- [Exercise instructions] Rewrite the rows from the line with "Viewport: 511px width, 295px height." to the line with "Toggle visibility of the Fondo layer", swapping "visibility" for "lock state" and keeping everything else the same.

- [Material for the task]
══════
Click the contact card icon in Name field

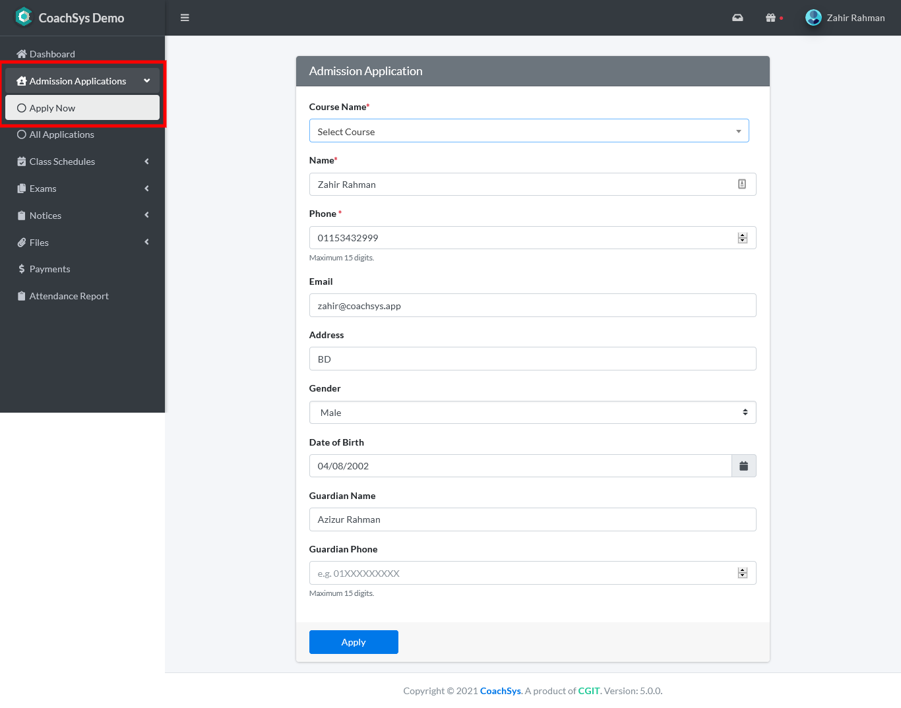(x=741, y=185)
══════
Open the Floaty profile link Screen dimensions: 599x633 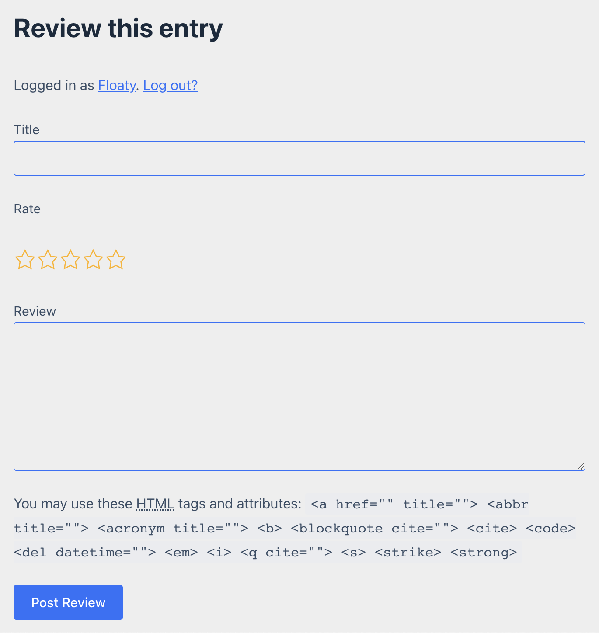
══════
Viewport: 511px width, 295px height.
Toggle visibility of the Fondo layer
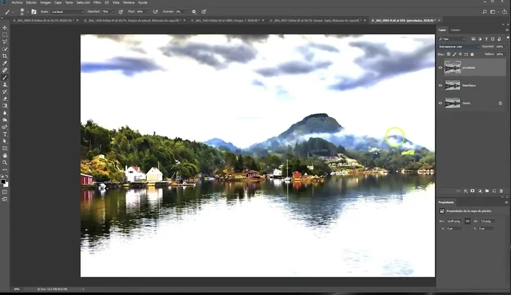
══════
- [Exercise output]
Viewport: 511px width, 295px height.
Toggle lock state of the Fondo layer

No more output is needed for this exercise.